··· Data records ···

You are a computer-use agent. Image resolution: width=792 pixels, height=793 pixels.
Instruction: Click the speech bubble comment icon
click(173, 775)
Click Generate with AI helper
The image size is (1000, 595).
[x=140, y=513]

···
··· Data records ···

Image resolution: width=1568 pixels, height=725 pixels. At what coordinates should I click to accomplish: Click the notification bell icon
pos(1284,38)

···
··· Data records ···

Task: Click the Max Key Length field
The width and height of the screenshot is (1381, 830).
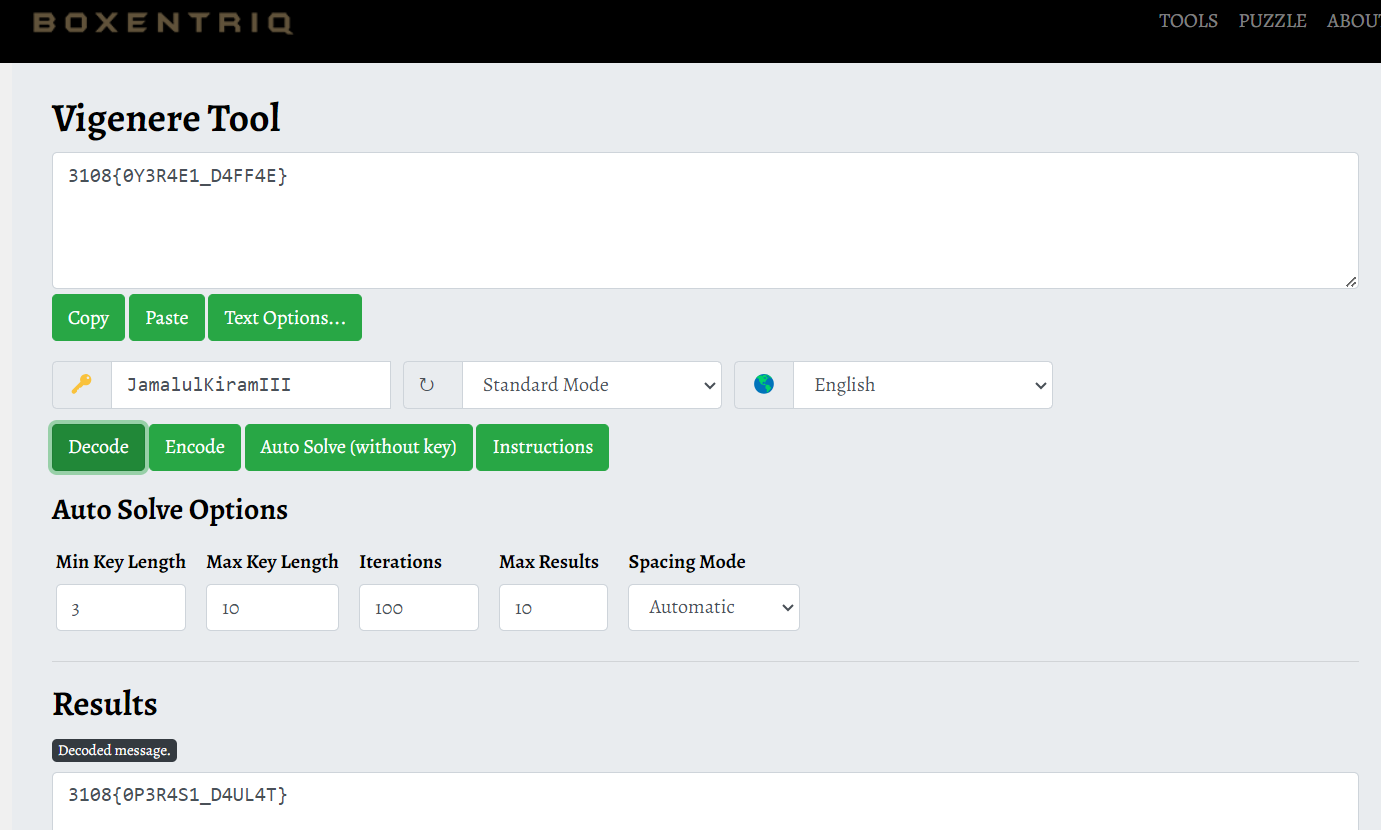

···

Reproduce the lines of the entries above from the one with "Task: Click the Max Key Length field" to the one with "The width and", both included, exactly and without any other line.

Task: Click the Max Key Length field
The width and height of the screenshot is (1381, 830).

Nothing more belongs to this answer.